We're often asked, "are these investments risky?" Of course, every investment has some level of risk, but agriculture can be one of the safest asset classes if the risks are managed properly. Investors should understand how risks are reduced in any particular asset and agriculture is no different.
Insurance
The federal crop insurance program in the United States is the principal instrument of American agricultural policy and insured over 366 million acres in 2015. In the U.S., crop revenue insurance is designed, rated, and underwritten by the USDA Risk Management Agency. The two most popular farm-level insurance policies are Revenue Protection (RP) and Revenue Protection - Harvest Price Exclusion (RP-HPE). In 2015, roughly 70% of the total $102 billion liability in the US crop insurance program was tied to a revenue insurance policy. [Agricultural Resource Management Survey (ARMS) Data]
Crop insurance is contracted by farmers to protect themselves against yield losses due to natural hazards such as drought, hail, fire, crop damage caused by wild fauna, flood and excessive rainfall and other adversities impeding crop emergence or limiting crop growth. The insured is the main focus of the crop insurance program, and has entered into a contract to insure a crop in a county where the product is available. An indemnity will be paid to the insured when the requirements of the policy have been met and his guaranteed production or revenue in some cases is not met due to an insurable cause. Providing the ag producer with tools to manage their risks is the primary goal of the Federal Crop Insurance Act (FCIC). Premium rates and insurance terms and conditions are established by FCIC, however, the policies are delivered by the private firms who share in the risk exposure of the policies they sell. Companies and agencies compete by way of their crop knowledge, customer service, and related insurance products.

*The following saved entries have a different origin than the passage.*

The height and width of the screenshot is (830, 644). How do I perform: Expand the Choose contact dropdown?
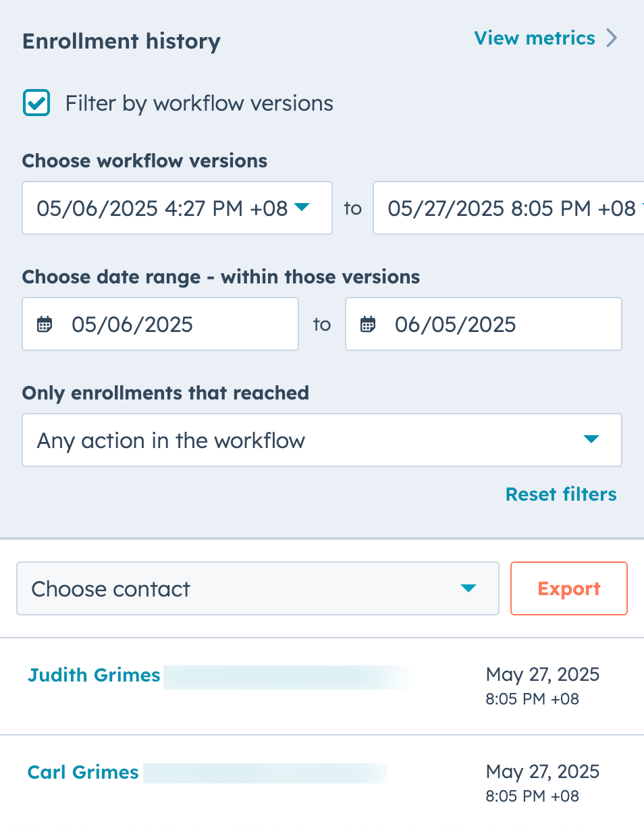click(257, 588)
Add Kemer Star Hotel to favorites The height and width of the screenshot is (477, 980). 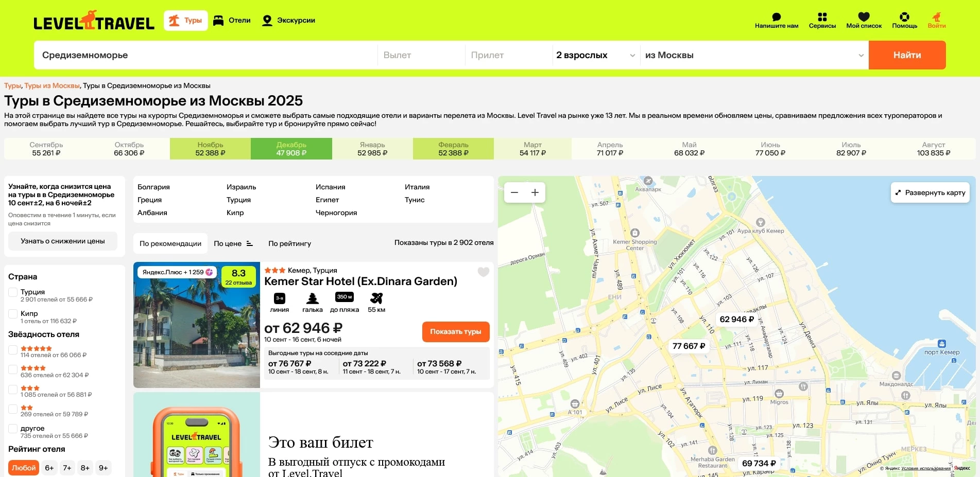(x=483, y=272)
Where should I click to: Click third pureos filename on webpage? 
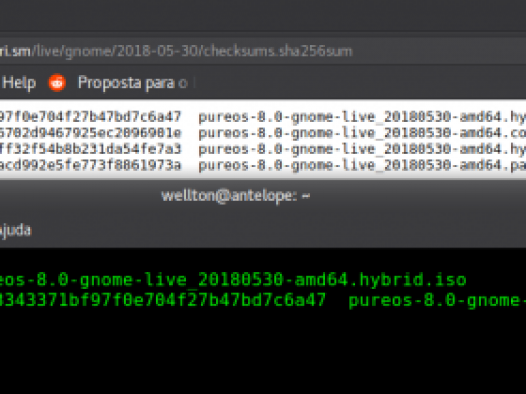pos(362,149)
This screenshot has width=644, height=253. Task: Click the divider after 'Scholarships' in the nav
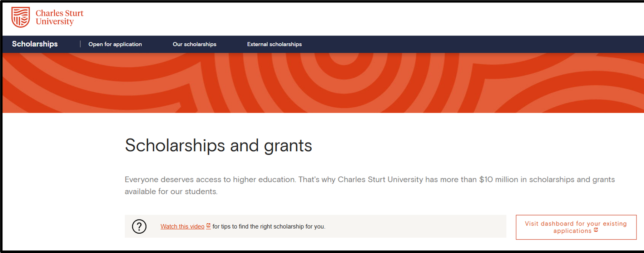coord(80,44)
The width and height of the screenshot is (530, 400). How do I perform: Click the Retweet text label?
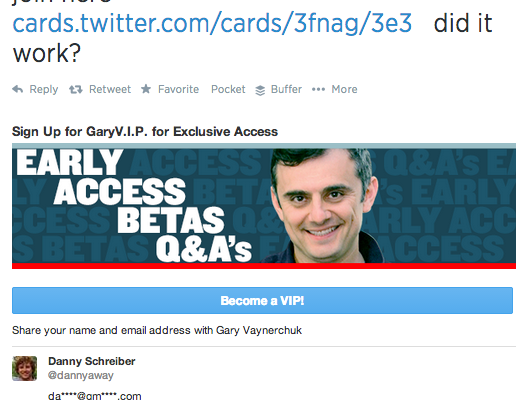110,89
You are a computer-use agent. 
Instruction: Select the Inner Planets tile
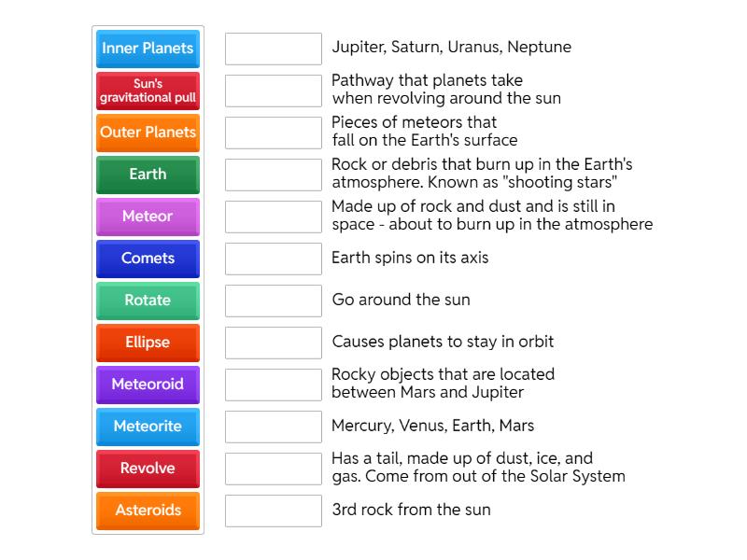(x=148, y=49)
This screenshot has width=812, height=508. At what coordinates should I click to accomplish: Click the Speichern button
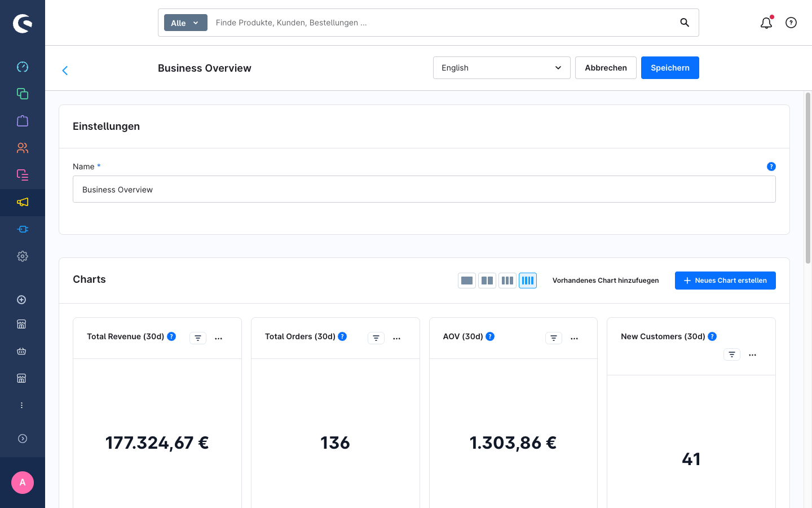tap(670, 68)
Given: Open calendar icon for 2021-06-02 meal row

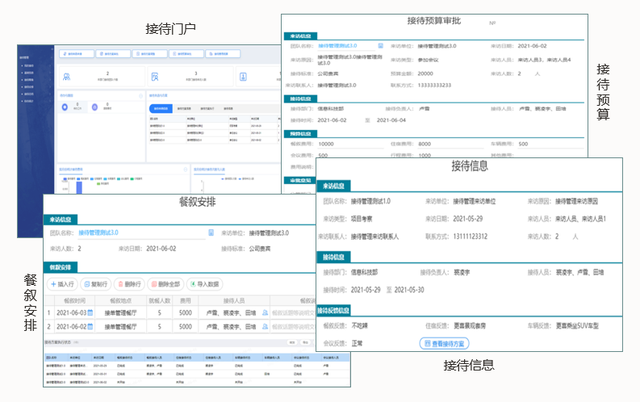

Crop revenue is determined by prices on the Chicago Mercantile Exchange and farm-level yields. The benefit of using a futures market to determine payouts is that no single actor can influence market prices. Crop revenue insurance indemnifies the deficit in the farmer’s gross revenue which results from either low yield or low price or a combination of the two. The USDA revenue protection plan uses the change in commodity futures prices from a time period before planting to approximately the harvest month for the price risk component. If the indemnities are triggered by low prices then the crop insurance company has to compensate all of its policyholders holding the revenue insurance at the same time.

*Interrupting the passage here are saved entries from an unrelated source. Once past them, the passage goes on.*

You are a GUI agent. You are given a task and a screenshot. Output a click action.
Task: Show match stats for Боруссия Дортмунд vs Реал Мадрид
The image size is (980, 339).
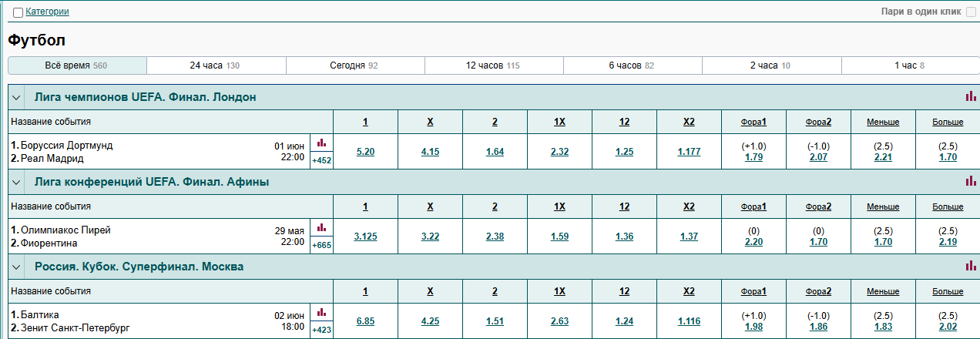321,143
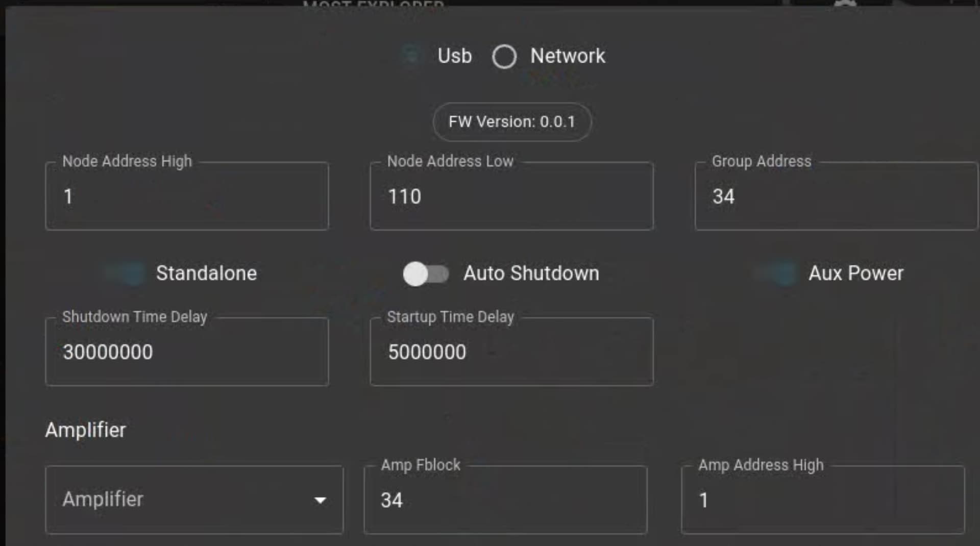980x546 pixels.
Task: Click the FW Version 0.0.1 chip
Action: [x=512, y=122]
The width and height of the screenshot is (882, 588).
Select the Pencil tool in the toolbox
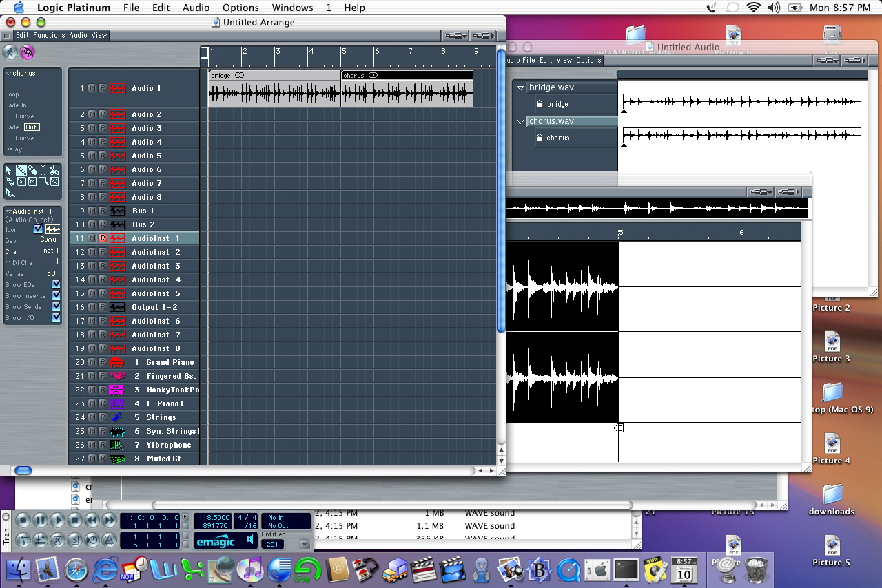tap(21, 170)
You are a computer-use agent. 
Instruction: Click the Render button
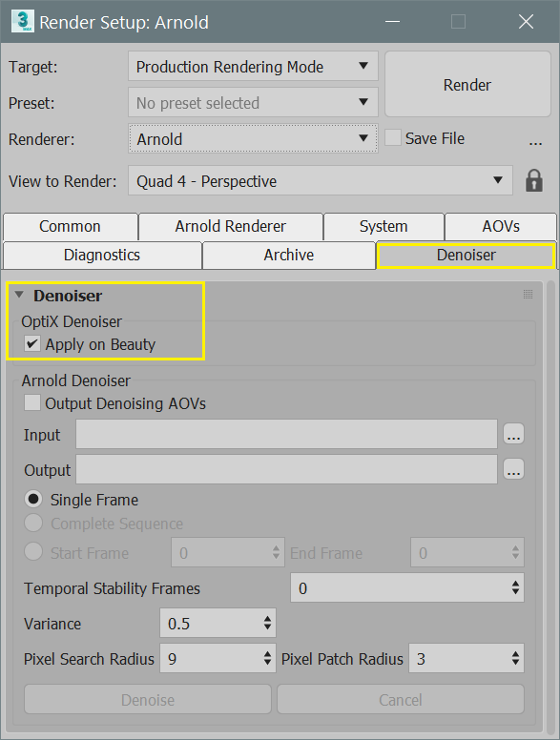[x=467, y=85]
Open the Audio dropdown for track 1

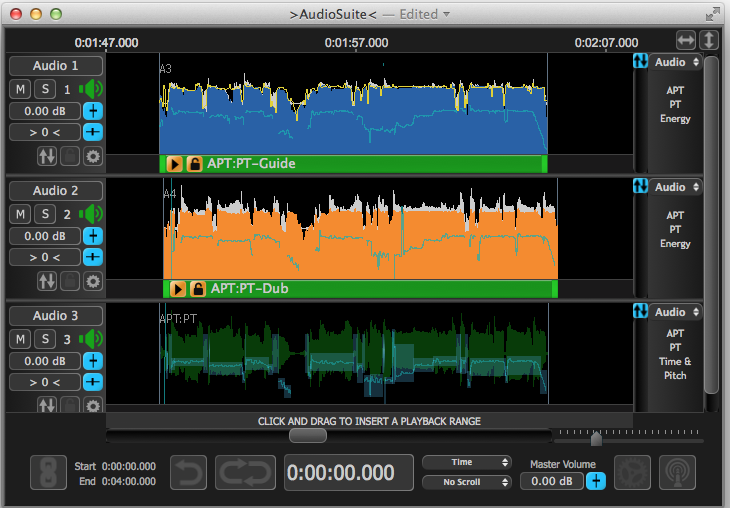(677, 62)
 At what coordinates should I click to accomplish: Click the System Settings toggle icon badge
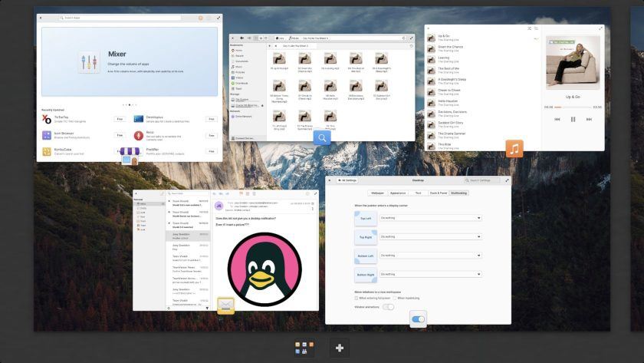tap(418, 319)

Without a doubt, specialty and/or organic crops are the fastest expansion in crop insurance protection. Specialty crop insurance coverage has more than doubled in recent years to 8 million acres and 16 billion dollars of liability coverage. At the same time sixty crops are now eligible for organic coverage.

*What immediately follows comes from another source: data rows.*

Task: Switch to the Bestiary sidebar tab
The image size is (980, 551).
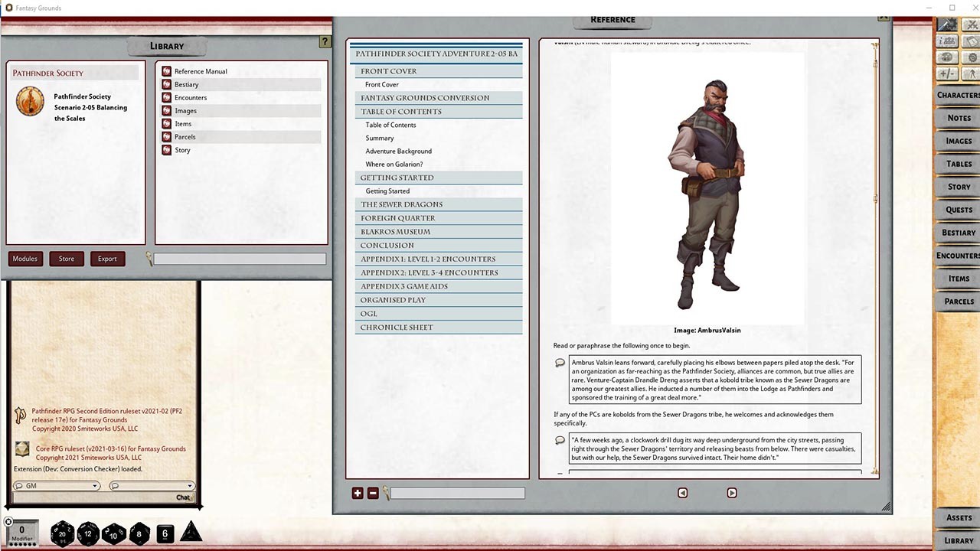Action: (x=958, y=233)
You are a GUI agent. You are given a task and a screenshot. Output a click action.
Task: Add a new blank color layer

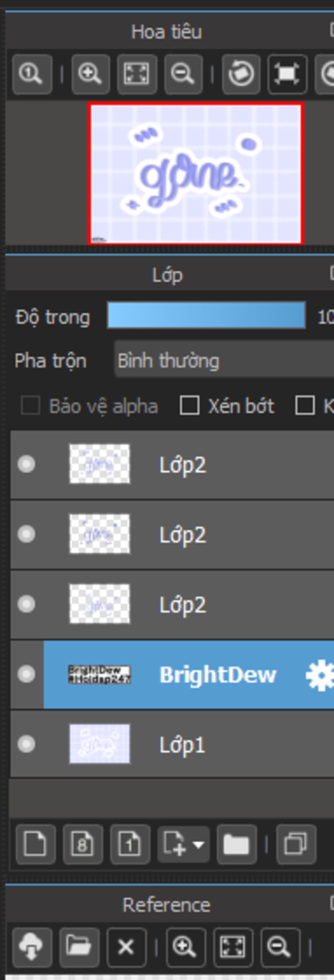pos(36,844)
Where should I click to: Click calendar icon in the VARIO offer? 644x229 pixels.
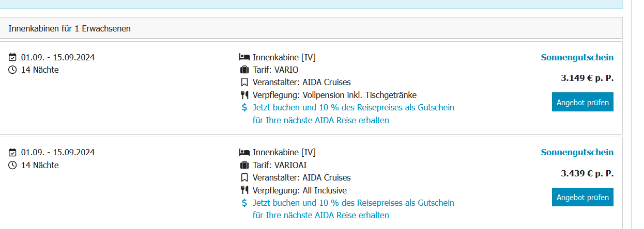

Tom Zacharias, president, National Crop Insurance Services, in response to a recent Bloomberg News series on crop insurance, said “Over the last decade, elected officials, financial institutions, farm leaders and farmers have reached a general consensus that crop insurance is the best risk management tool available."
Hedging
While it comes in several, complicated forms, hedging is simply a strategy that allows farmers to reduce potential risk of price fluctuations that could occur between the time the crop is planted and the time it is harvested and ready for sell on the market. Price risk for agricultural commodities can occur for a number of reasons, including drought, near-record production, increased demand or decreased international production. The same futures markets mentioned above help a grower "hedge" against volatile commodity prices, and is one of the more well known versions of hedging in the agriculture sector.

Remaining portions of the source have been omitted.